Voice writers must spend large amounts of time training their systems, and moving to a different software package requires starting over. Changing CAT vendors is not a casual decision for a voice writer. Even the most accomplished writers will produce error-laden output the first time they sit down with a new system. After a training period where the voice writer and the CAT system get used to each other, accuracy improves markedly. The longer the software is trained, the better the accuracy gets. This is analogous to developing a CAT dictionary, but the voice writer's "dictionary" isn't portable.
Let's compare apples and apples, though.
Consider two fictional reporters. Bob is a voice writer that has passed the RVR exam (NVRA's realtime certification) and has been working with the same voice-based CAT system for two years. Sue is a machine writer that has passed the CRR exam and has been on her CAT software for two years. Both are skilled at their jobs. Can Bob produce realtime text equivalent in accuracy and quality to what Sue produces?
A few years ago, the answer would have been determined by their technology. Speech-based CAT software just wasn't up to the level of machine-based CAT software. Speech recognition software hadn't been "tweaked in" enough, and the average notebook computer wasn't fast enough. No matter how good Bob was, he'd be hard-pressed to match Sue's realtime.
Today, the answer depends on Bob and Sue. Requirements for the RVR and the CRR are almost identical. Speech-based CAT systems have matured dramatically. If Bob's dictation is clear enough, smooth enough, and fast enough, his software will allow him to match Sue's quality. If his realtime isn't as good as Sue's, he can't blame his CAT system.
As I write this article in February 2004, voice writers are producing realtime in courts and in depositions. They can send their output to LiveNote, Summation, or CaseView. The technology is real.

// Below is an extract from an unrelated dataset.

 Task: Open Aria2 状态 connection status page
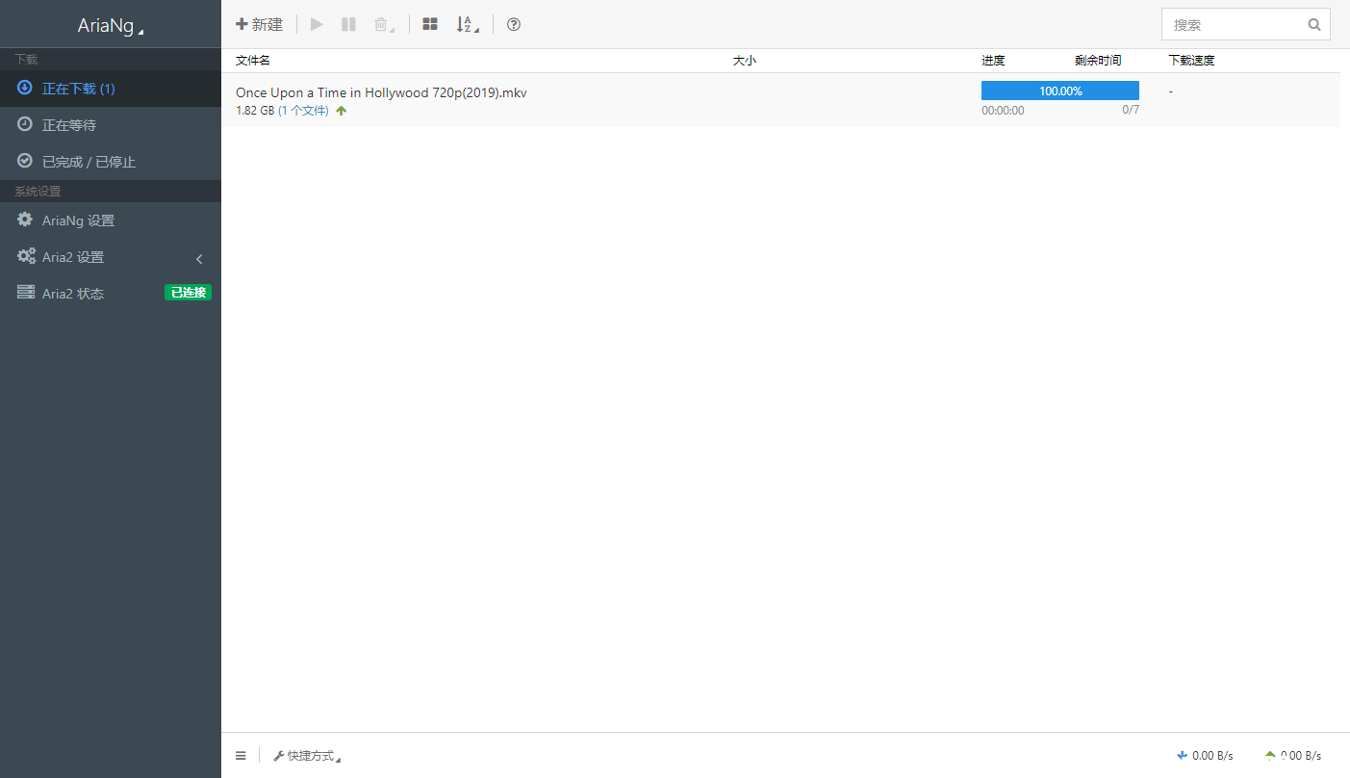[x=73, y=294]
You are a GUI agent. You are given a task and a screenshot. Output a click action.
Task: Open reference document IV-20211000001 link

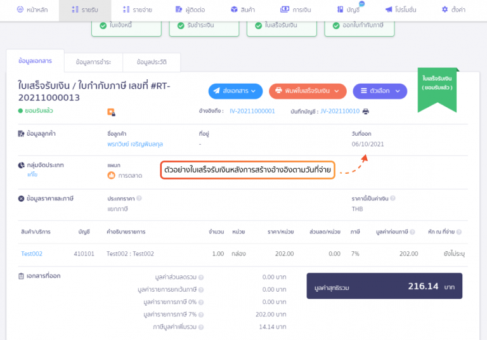tap(252, 111)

Voice writers doing captioning work h ave an additional advantage. They can work with a headset microphone rather than a mask. Since that's what today's speech engines were designed for, it boosts quality while decreasing fatigue. Oddly, during the research for my new captioning book, I was unable to find a single television show anywhere in the country that's regularly captioned by a voice writer. Realtime captioning by voice writers was limited to trial runs, demonstrations, and a few single shows.
CAT systems for voice writers are not a panacea. A voice writer has to be able to speak clearly and insert punctuation and speaker IDs. Just as a fumble-fingered individual will never become a machine writer, someone who mumbles , stutters, or slurs won't become a voice writer.
Twenty years ago, a machine reporter had to be extraordinarily talented to produce clean realtime. A reporter fresh out of school had to struggle against software that was crude by today's standards, and had probably been taught a reporting theory laden with conflicts and word-boundary problems. Today, mundane formatting tasks are handled automatically by the software. The program can compensate-to some extent-for the reporter's mistakes. Editing that used to take several strokes can be done with one, or even built into a dictionary entry so it takes no extra effort at all.
CAT systems for voice writers are still catching up. A new voice writer of moderate skill will produce only moderate realtime. Less than a dozen voice writers have passed the RVR exam, largely because it takes a high degree of skill to pull top-notch realtime out of the speech recognition systems. Hand them a new system today, and they'll have to spend six months training it before they're back at their current level.
But the way has been paved. Software developers are taking their experience from machine CAT and applying it now to voice CAT. Improvements in the technology are happening faster than many working reporters can keep up.
Will there continue to be a difference between what steno reporters do and what voice writers do? Absolutely.
Will it be the CAT software that defines that difference? Not anymore.